Thursday, October 9, 2008

The Good Ol' Days, When Men Were Starving

The last time we visited the world of Crock, the central character (and, via him, the cartoonist) was busy lamenting the terrible ways in which the world had changed in the past century and longing for life without the Internet. Today's comic takes a different approach. Rather than mourn the lost and distant past, the strip creates a present that contains--as repeatedly mentioned in earlier comics--the Internet but apparently lacks airplanes, helicopters, jeeps, and other means by which to transport food quickly from one location to another. The legionnaires are, in fact, experiencing a distinctly medieval dilemma, ripped from the pages of chronicles of the First Crusade: is there enough seasoning in the camp to make their boots taste like chicken?

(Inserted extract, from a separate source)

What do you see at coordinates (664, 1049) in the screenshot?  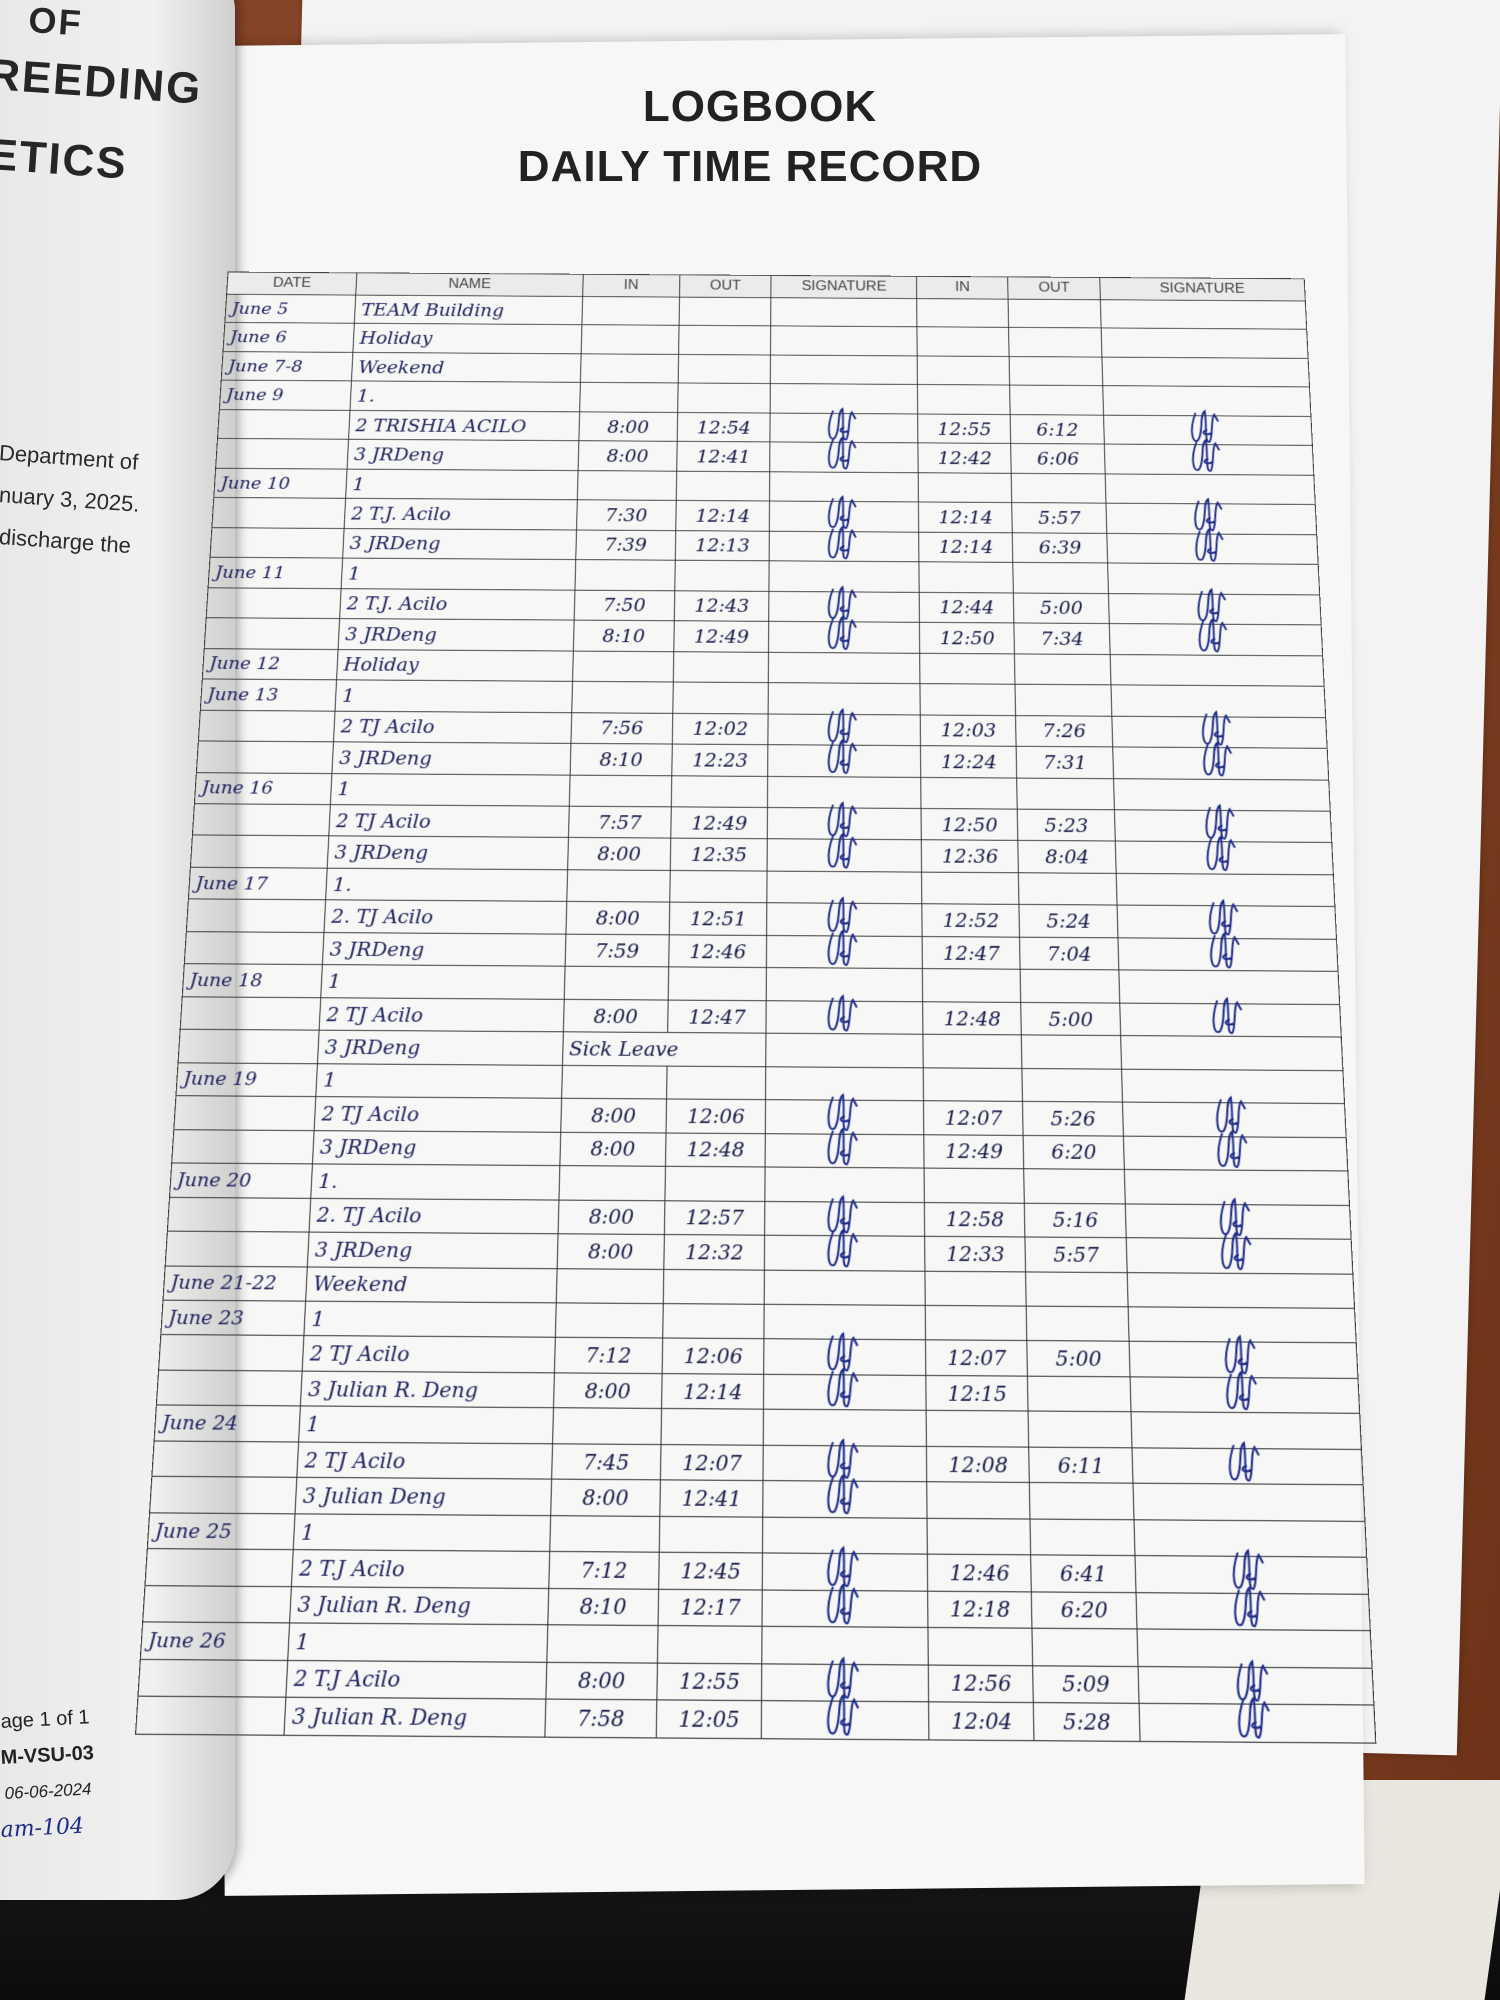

The joke here is incredibly stupid, but don't dismiss it out of hand. There are hints of darkness in this comic. At the First Crusade's siege of Marra, some of the Franks, starving and running out of horse meat, dined on the putrefying corpses of their enemies. In his Historia Hierosolymitana, Fulcher of Chartres observes that "itaque plus obsessores quam obsessi angebantur" [in this way the besiegers were harmed more than the besieged] (1.25.2); Raymond d'Aguilers, in Historia Francorum Qui Ceperunt Iherusalem, speaks of the horror of the enemy soldiers at this behaviour and the fear of the Franks it instilled in them (271).*

Today's Crock may discourse on the consumption of mere leather, but the spectre of cannibalism, which has been haunting the French since the eleventh century, looms ominously behind the inane chatter about "sandals" and "boots." The characters know what is coming. You can see it in their wide, frightened eyes. Soon, everyone will be barefoot...and looking with longing at those bare feet. After that, it will be only a matter of time.

The French never lived down the shame of their cannibalistic First Crusade. Even today, they relive it again and again in the funny pages.



*I knew I wrote that thesis for a reason. I did not know the reason was that I would one day need to look up details on cannibalistic Franks for a blog entry about Crock.